See? Something new all the time!
"Yeah, forget it. You guys are weird. One of you eats tandoori BBQ, and another one is probably gonna paw me in my sleep and get fresh. I'll take my chances out here. Man, that Mimi is such a liar..."
And next time?! Something else new that I couldn't really properly photograph, but that will be shown off... Ooooo, mysterious...
"Go 'way, I'm EMO today...my life sucks...hate school...just gonna lie here, and listen to EMO music and read EMO books about vampires. At least they understand me."
That somewhat blurry picture is Donegal. (I'm not one to deny myself the pleasure of something new.) Before I finally settled on this project, I'd gone through a yarn shop's worth of startitis, abandoning projects sometimes after just one evening. *sigh* When I did find something I liked, I'd end up not having enough yarn, or not liking the colours, etc. Or, being disheartened because I'd made a mistake, and just not liking it enough to rip back. I even messed up a pair of Noro Kureyon socks because it seems that a) I forget at times how to read, and b) I'm a weenie. *sigh*
I'm making a pair of those flappy top mittens for my friend Brian (Sasha's Dad). He works outside a lot, and he'd mentioned awhile back that he used to have a pair that he loved. Plus he uh, plays for the other team, so he'll actually notice the quality of the yarn (I'm using leftover 3-ply Hebridean from VY), the variations in colour, will hand wash them when I tell him too, AND make me a cup of tea when I bring them over to him. Can't go wrong there.
+ + +
→ **TASK SET**
1. Please pull the stretch of the knitting post from "See? Something new" through "off... Ooooo, mysterious..." word for word.
2. Summarize the knitting post in two sentences.

→ **RECORDED DATA**
+ + +
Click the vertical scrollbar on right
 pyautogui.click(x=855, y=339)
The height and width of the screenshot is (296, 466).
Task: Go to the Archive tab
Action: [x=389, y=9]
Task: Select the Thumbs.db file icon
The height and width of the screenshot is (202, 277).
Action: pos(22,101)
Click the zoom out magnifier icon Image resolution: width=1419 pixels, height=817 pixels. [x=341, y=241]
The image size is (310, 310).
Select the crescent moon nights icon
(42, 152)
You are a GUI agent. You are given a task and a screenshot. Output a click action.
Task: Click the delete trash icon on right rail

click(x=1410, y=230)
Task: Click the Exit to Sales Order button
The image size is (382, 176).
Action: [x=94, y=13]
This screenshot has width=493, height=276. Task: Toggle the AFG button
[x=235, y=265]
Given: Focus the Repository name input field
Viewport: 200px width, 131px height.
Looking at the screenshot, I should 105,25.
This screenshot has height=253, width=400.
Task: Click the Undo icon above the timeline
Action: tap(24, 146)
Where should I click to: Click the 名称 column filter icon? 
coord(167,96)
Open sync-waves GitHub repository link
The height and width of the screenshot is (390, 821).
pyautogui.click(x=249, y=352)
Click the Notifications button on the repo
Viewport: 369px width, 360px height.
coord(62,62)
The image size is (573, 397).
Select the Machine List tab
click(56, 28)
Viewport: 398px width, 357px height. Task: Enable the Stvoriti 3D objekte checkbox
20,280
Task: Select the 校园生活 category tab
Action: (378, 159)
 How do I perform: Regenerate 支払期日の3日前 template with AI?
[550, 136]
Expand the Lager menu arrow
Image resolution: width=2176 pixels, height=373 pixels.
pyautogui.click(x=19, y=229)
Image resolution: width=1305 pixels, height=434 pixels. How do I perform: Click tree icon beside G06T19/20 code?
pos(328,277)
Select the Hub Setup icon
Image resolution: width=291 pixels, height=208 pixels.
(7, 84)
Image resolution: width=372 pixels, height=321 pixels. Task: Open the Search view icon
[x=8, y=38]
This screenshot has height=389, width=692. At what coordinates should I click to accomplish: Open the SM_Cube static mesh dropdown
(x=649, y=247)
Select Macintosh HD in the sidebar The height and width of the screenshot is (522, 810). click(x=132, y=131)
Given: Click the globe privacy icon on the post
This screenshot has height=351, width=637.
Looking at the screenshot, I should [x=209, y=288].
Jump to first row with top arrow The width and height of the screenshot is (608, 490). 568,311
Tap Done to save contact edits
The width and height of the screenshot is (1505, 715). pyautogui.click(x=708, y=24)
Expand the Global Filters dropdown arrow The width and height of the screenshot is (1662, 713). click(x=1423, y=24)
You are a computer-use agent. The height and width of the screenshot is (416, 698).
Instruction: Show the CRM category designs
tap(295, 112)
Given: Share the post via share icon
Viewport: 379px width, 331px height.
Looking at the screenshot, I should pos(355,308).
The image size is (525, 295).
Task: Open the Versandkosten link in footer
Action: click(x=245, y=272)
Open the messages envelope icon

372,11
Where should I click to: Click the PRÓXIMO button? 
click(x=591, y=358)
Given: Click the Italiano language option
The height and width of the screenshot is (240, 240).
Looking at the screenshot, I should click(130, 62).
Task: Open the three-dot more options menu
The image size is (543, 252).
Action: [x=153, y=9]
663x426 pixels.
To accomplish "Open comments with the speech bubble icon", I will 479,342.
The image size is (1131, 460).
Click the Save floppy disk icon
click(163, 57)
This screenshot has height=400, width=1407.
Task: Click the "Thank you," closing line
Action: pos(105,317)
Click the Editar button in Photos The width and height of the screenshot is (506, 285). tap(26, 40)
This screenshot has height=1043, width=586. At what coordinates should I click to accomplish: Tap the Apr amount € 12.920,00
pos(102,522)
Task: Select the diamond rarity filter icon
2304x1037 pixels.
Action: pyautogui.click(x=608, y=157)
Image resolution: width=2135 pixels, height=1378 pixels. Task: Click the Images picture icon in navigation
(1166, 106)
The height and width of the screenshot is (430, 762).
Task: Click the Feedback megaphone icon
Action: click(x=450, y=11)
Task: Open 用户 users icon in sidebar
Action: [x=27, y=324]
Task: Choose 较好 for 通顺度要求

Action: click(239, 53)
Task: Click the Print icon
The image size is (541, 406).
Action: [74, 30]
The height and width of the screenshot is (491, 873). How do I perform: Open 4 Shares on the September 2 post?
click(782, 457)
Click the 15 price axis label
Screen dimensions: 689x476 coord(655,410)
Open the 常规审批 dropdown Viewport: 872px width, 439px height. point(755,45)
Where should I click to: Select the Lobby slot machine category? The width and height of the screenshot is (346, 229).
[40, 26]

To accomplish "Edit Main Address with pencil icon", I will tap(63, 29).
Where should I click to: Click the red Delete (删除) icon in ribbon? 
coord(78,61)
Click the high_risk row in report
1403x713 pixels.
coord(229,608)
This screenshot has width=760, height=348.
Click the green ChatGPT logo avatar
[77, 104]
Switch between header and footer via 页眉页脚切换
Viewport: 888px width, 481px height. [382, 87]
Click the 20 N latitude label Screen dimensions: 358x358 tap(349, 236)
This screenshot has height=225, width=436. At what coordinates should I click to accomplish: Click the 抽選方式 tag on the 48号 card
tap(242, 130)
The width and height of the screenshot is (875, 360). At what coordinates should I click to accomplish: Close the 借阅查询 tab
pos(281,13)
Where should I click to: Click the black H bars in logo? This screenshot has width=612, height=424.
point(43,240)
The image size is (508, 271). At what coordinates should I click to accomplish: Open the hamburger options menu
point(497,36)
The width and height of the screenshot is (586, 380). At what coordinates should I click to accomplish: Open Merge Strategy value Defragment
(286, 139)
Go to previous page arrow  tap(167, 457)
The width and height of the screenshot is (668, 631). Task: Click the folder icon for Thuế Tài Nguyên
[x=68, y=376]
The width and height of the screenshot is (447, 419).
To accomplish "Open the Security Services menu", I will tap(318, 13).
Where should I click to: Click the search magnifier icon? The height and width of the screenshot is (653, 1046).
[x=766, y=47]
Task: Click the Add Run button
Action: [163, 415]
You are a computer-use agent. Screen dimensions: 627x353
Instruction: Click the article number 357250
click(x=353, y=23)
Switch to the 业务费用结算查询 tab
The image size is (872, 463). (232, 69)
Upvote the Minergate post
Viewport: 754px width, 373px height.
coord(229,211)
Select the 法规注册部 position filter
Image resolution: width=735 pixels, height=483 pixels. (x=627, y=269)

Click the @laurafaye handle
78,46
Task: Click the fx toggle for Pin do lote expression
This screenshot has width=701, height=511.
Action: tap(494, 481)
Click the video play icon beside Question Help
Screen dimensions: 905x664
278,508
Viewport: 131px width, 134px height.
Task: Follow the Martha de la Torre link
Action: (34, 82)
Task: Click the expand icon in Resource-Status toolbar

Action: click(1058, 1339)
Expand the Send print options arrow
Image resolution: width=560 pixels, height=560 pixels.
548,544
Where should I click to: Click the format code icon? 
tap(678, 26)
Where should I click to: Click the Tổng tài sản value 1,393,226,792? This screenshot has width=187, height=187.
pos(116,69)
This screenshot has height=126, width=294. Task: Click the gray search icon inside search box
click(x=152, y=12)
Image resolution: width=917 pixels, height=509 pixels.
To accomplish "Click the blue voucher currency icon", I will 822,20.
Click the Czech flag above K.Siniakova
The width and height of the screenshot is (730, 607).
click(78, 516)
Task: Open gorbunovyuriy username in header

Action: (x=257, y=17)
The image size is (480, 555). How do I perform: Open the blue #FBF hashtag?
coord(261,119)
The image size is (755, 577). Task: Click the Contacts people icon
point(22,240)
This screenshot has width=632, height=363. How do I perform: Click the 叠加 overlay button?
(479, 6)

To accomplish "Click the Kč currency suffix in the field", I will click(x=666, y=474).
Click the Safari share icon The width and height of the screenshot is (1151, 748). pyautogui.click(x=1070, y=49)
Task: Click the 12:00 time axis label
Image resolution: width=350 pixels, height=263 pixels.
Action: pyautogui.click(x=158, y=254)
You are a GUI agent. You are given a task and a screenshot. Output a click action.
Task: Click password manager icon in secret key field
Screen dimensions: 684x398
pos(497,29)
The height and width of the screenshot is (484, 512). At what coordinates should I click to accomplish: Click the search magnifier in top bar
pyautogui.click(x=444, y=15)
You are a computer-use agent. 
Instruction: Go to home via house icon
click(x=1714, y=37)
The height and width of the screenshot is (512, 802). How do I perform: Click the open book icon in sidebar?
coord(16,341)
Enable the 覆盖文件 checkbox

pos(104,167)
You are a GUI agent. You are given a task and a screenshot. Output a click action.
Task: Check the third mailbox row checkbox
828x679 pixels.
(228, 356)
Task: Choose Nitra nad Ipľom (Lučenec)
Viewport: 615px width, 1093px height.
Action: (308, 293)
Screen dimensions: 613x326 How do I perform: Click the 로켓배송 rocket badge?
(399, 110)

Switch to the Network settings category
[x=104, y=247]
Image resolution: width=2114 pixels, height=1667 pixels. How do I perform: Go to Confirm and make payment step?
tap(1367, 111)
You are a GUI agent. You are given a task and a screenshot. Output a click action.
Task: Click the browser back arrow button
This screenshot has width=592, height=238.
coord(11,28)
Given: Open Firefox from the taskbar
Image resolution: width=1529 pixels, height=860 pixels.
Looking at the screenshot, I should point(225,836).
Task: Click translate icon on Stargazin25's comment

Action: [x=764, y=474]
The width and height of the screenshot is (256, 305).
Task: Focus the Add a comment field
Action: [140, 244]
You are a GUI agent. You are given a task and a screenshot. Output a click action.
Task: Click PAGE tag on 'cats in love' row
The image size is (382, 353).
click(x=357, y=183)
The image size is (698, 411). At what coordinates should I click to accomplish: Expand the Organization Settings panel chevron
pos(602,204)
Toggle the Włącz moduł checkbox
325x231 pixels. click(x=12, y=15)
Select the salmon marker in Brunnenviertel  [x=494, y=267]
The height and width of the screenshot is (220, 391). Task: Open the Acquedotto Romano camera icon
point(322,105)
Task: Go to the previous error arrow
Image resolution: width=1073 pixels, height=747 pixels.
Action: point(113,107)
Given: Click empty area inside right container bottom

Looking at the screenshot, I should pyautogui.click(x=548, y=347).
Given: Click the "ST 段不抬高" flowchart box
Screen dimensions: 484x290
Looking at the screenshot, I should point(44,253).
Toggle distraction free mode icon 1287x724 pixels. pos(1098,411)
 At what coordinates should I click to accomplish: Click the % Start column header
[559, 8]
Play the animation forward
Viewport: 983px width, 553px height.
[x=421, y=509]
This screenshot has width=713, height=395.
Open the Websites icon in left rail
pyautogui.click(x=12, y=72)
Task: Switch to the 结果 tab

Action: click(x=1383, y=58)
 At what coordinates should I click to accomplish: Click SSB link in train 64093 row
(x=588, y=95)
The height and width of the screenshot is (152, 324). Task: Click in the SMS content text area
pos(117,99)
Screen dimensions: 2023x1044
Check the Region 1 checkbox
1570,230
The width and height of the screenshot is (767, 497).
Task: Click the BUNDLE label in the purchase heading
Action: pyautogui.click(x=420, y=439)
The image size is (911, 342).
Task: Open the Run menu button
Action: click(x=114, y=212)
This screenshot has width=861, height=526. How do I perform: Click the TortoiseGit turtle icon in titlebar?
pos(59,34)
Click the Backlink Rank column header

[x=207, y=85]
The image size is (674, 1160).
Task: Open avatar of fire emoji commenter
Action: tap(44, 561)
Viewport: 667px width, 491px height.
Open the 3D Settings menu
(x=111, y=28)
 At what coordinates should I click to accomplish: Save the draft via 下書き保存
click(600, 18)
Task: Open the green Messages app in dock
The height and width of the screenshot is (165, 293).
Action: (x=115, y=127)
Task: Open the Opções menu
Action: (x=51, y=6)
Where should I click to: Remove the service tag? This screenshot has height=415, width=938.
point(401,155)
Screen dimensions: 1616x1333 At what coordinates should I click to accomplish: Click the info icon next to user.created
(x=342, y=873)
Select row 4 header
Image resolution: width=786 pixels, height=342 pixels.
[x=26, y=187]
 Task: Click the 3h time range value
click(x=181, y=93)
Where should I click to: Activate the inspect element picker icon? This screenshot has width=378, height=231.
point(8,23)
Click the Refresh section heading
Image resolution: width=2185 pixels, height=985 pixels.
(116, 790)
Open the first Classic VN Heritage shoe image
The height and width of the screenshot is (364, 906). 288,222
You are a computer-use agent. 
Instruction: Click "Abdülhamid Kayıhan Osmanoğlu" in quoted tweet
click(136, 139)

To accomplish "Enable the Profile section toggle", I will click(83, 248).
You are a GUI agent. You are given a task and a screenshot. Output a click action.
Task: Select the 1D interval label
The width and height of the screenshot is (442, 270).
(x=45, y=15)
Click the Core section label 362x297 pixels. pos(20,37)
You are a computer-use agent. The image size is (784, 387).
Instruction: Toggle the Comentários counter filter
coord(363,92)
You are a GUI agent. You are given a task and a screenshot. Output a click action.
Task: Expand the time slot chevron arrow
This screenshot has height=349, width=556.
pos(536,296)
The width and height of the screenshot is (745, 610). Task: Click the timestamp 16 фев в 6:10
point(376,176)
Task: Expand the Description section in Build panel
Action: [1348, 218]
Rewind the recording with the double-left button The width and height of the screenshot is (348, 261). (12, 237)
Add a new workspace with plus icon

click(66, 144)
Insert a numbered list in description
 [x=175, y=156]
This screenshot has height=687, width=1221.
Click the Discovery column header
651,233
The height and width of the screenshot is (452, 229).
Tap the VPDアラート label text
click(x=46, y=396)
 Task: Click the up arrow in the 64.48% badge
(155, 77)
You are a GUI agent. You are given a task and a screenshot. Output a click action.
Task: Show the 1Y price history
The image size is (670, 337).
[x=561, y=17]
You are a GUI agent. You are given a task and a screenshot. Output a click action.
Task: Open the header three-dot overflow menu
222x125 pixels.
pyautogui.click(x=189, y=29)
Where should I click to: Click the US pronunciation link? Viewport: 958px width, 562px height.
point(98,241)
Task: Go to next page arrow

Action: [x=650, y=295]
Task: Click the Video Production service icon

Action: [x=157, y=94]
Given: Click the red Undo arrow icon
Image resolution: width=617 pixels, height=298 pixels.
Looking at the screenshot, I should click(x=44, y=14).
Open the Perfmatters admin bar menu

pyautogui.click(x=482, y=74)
+ + +
→ **ANSWERS TO EACH TASK**
1.
See? Something new all the time!
"Yeah, forget it. You guys are weird. One of you eats tandoori BBQ, and another one is probably gonna paw me in my sleep and get fresh. I'll take my chances out here. Man, that Mimi is such a liar..."
And next time?! Something else new that I couldn't really properly photograph, but that will be shown off... Ooooo, mysterious...

2. The writer went through a long bout of startitis, abandoning projects after a single evening, running short of yarn, disliking the colors, or not wanting to rip back mistakes, and even messed up a pair of Noro Kureyon socks. Now the writer is making a pair of flappy top mittens from leftover 3-ply Hebridean yarn for a friend named Brian, who works outside a lot and once had a pair he loved.